Perusahaan Ban Terbesar Ke-10 di Tiongkok Bangkrut Tertekan oleh Perang Dagang AS-Tiongkok

Shandong Yongtai Group Co, pembuat ban terbesar ke-10 di Tiongkok, menyatakan kebangkrutan awal bulan ini, setidaknya sebagian karena tekanan dari perang dagang AS-Tiongkok.

Pada 2 Agustus, Pengadilan Menengah Kota Dongying di Provinsi Shandong menerima pengajuan kebangkrutan perusahaan tersebut. Perusahaan, yang didirikan pada tahun 1996, telah menduduki peringkat ke-32 pada tahun 2016 pada majalah AS, Tyre Business, daftar perusahaan ban paling kuat di dunia. Pada puncaknya, perusahaan tersebut memiliki lebih dari 5.000 karyawan.

Ini adalah kasus kebangkrutan terbesar di industri ban Tiongkok, publikasi perdagangan China Tire Dealer melaporkan pada 18 Agustus.

> _BARIS YANG DITAMPILKAN_:
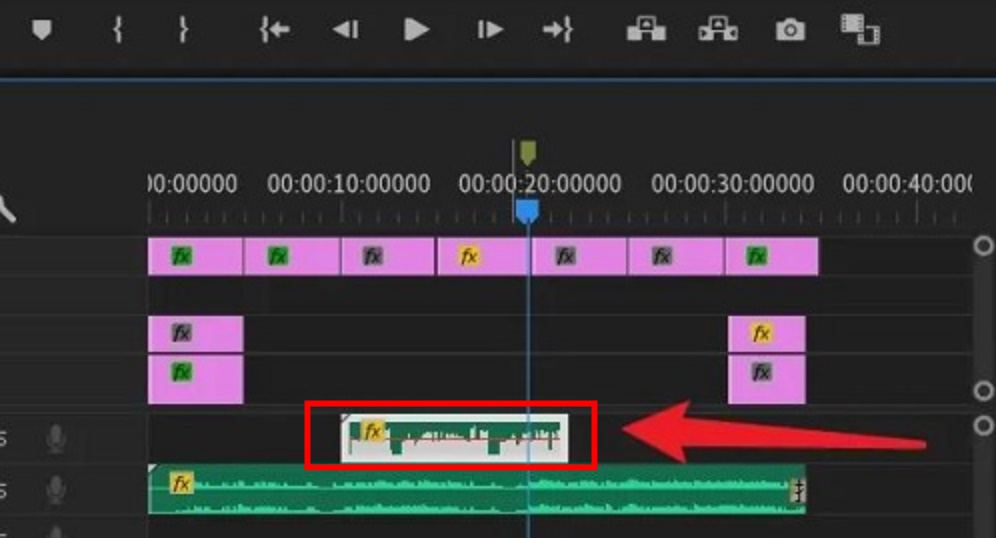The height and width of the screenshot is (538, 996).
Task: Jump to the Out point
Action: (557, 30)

...

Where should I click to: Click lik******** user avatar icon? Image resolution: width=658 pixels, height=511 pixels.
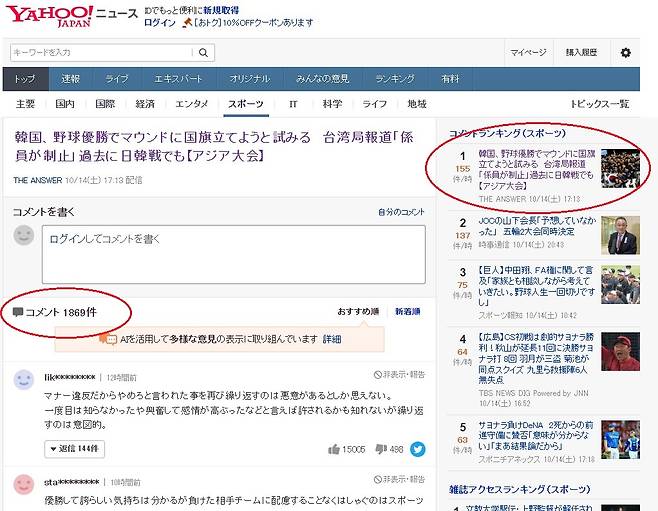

> _PETUNJUK DAN KETENTUAN_: Salin kata demi kata bagian dari berita tentang kebangkrutan Shandong Yongtai Group, mulai dari "Perusahaan Ban Terbesar" dan berakhir pada "pada 18 Agustus.".

> _HASIL AKHIR_:
Perusahaan Ban Terbesar Ke-10 di Tiongkok Bangkrut Tertekan oleh Perang Dagang AS-Tiongkok

Shandong Yongtai Group Co, pembuat ban terbesar ke-10 di Tiongkok, menyatakan kebangkrutan awal bulan ini, setidaknya sebagian karena tekanan dari perang dagang AS-Tiongkok.

Pada 2 Agustus, Pengadilan Menengah Kota Dongying di Provinsi Shandong menerima pengajuan kebangkrutan perusahaan tersebut. Perusahaan, yang didirikan pada tahun 1996, telah menduduki peringkat ke-32 pada tahun 2016 pada majalah AS, Tyre Business, daftar perusahaan ban paling kuat di dunia. Pada puncaknya, perusahaan tersebut memiliki lebih dari 5.000 karyawan.

Ini adalah kasus kebangkrutan terbesar di industri ban Tiongkok, publikasi perdagangan China Tire Dealer melaporkan pada 18 Agustus.